Reproduce exactly the lines from the one containing "This screenshot has height=805, width=1017." through the last line of the records below, both included. Leave out any pictures.

Start of Given information

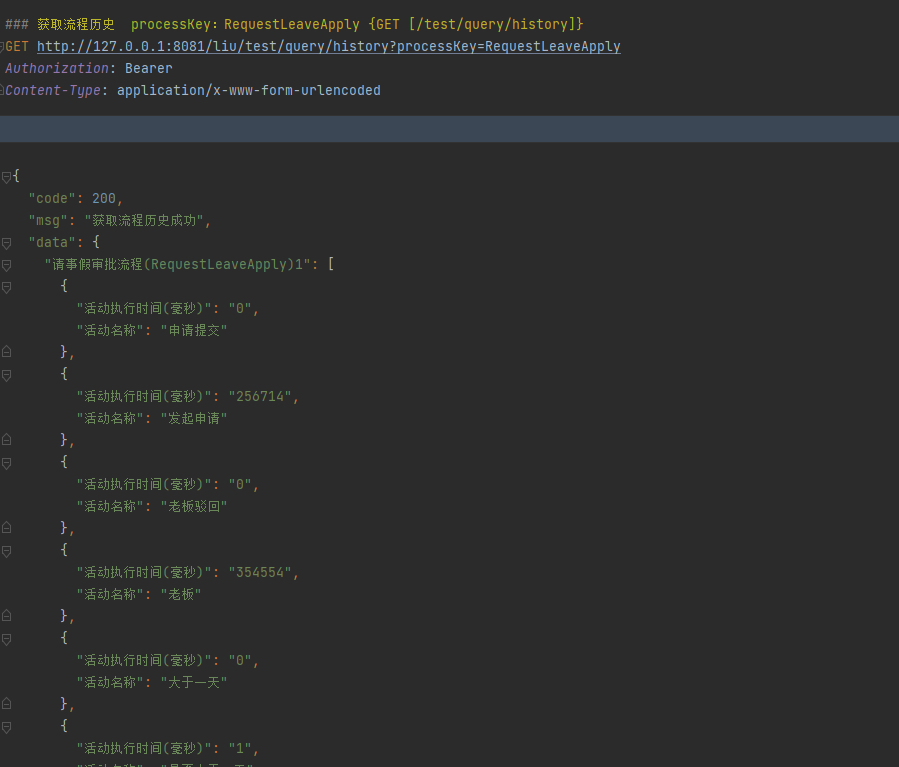Fold the object containing "老板驳回" at its opening brace
Viewport: 899px width, 767px height.
coord(6,463)
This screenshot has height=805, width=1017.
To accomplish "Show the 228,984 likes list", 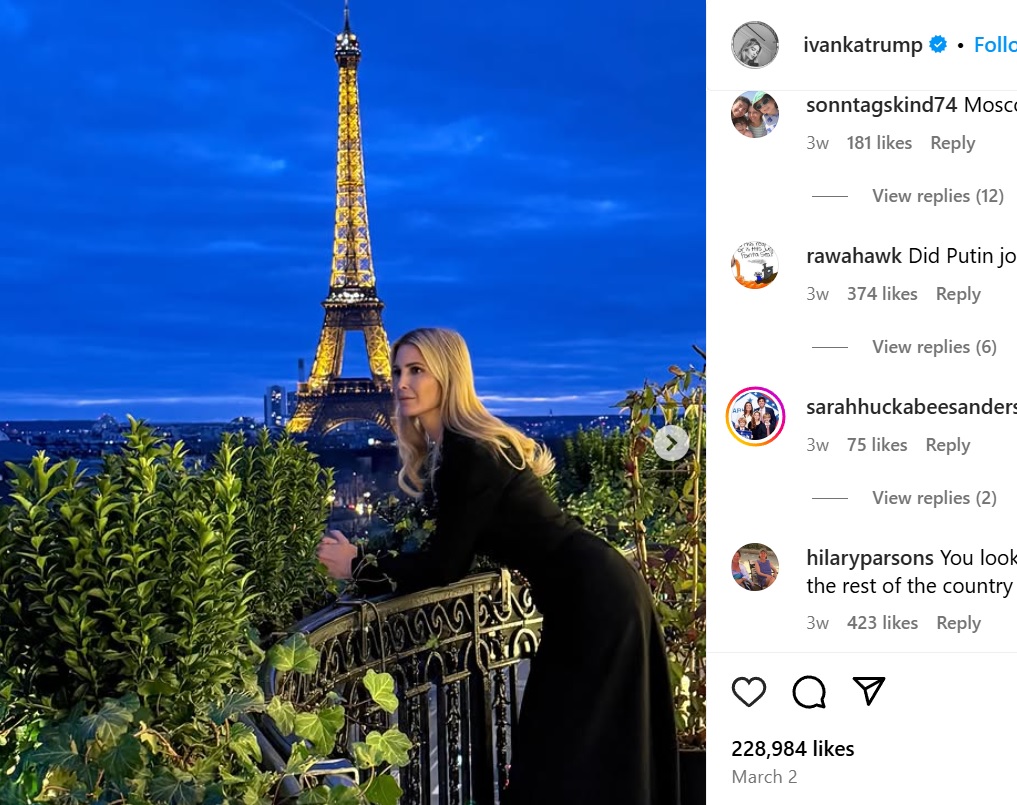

End of Given information

[Result of this task]
This screenshot has height=805, width=1017.
To accomplish "Show the 228,984 likes list", 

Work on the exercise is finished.